Records of text and element pointing:
___

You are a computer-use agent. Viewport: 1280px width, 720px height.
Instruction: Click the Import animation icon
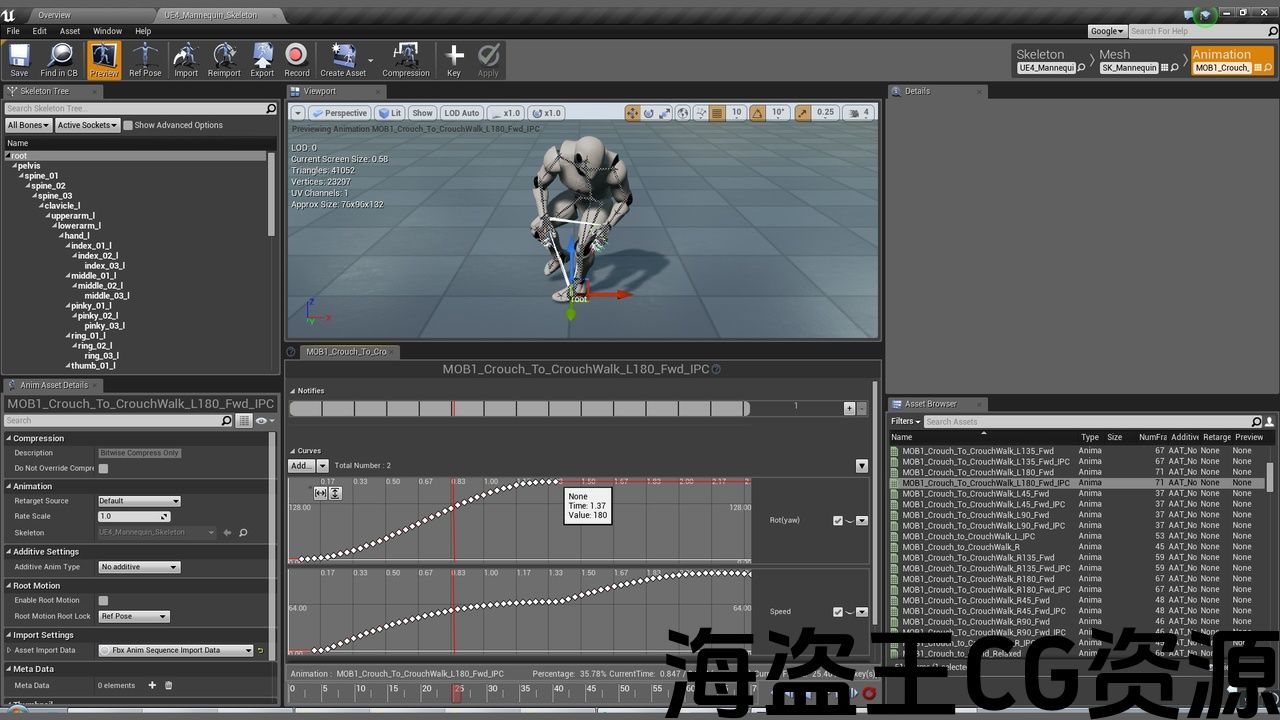(186, 60)
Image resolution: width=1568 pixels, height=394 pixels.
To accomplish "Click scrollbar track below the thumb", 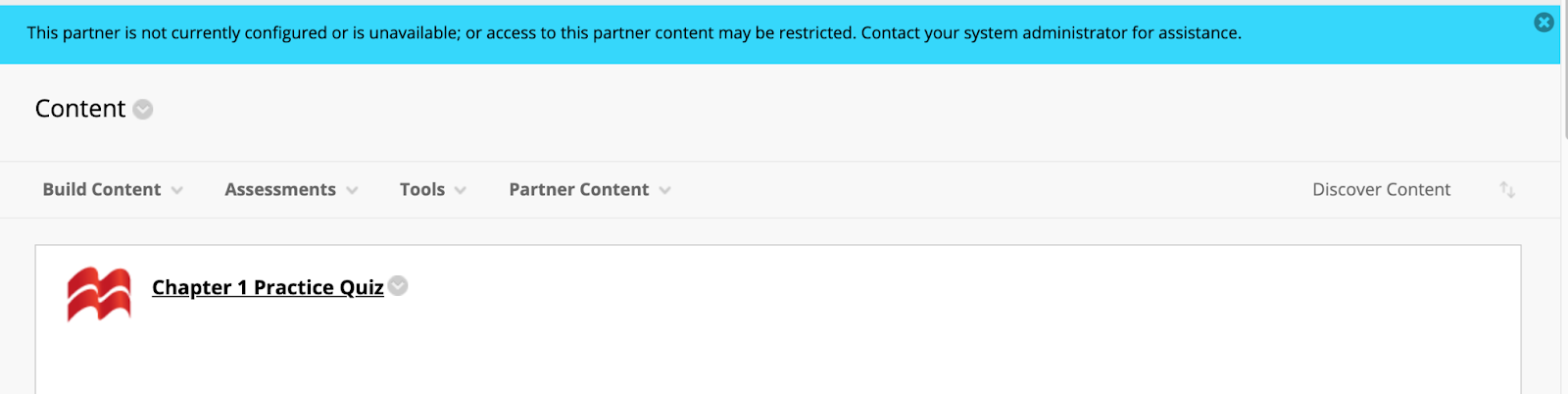I will pos(1564,294).
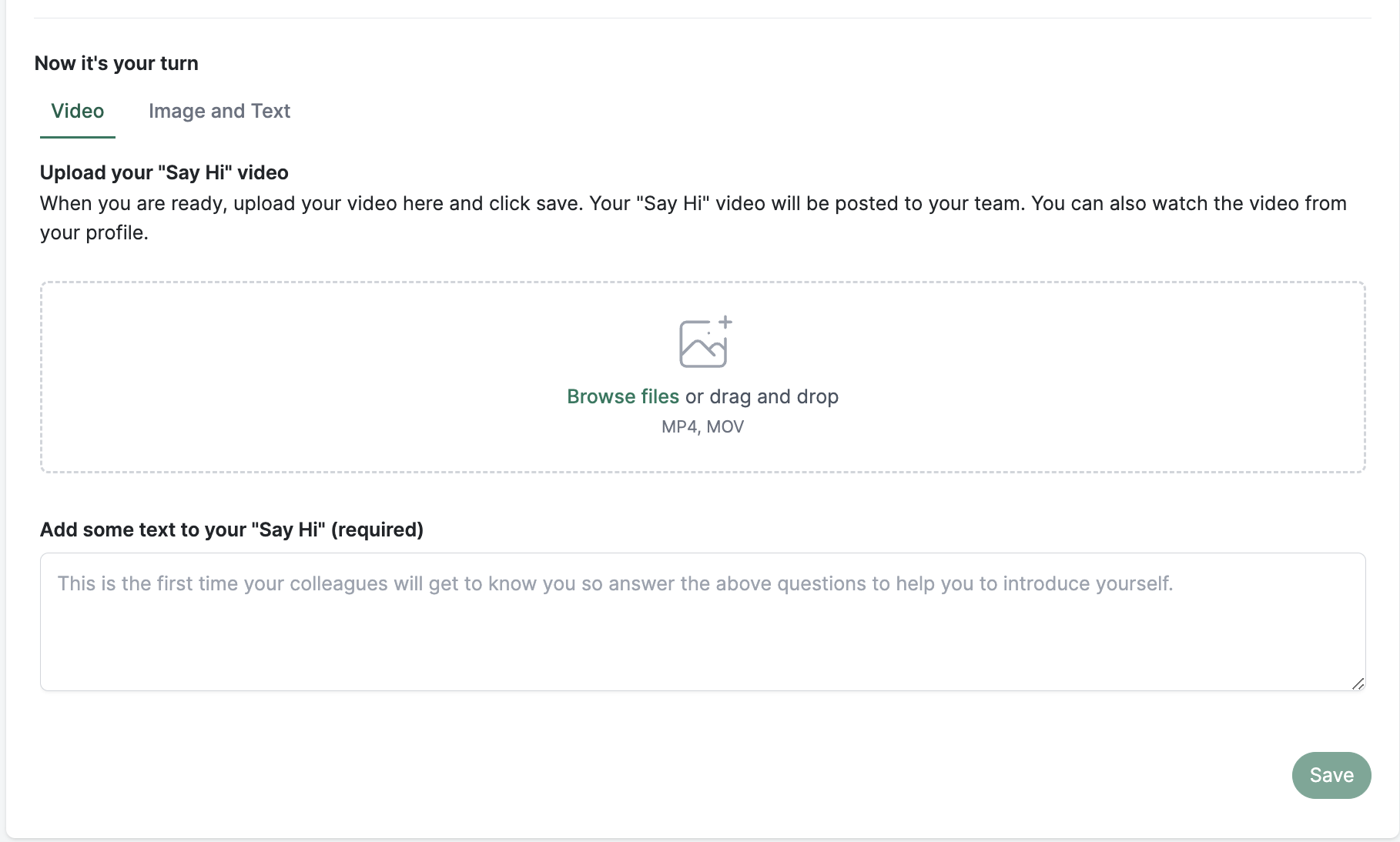Click the image upload placeholder icon
1400x842 pixels.
[705, 342]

___

DIRECTIONS FOR THIS TASK: Count how many of the lines above contain the string "pixels", and reply with only that number.

FULL RESPONSE: 2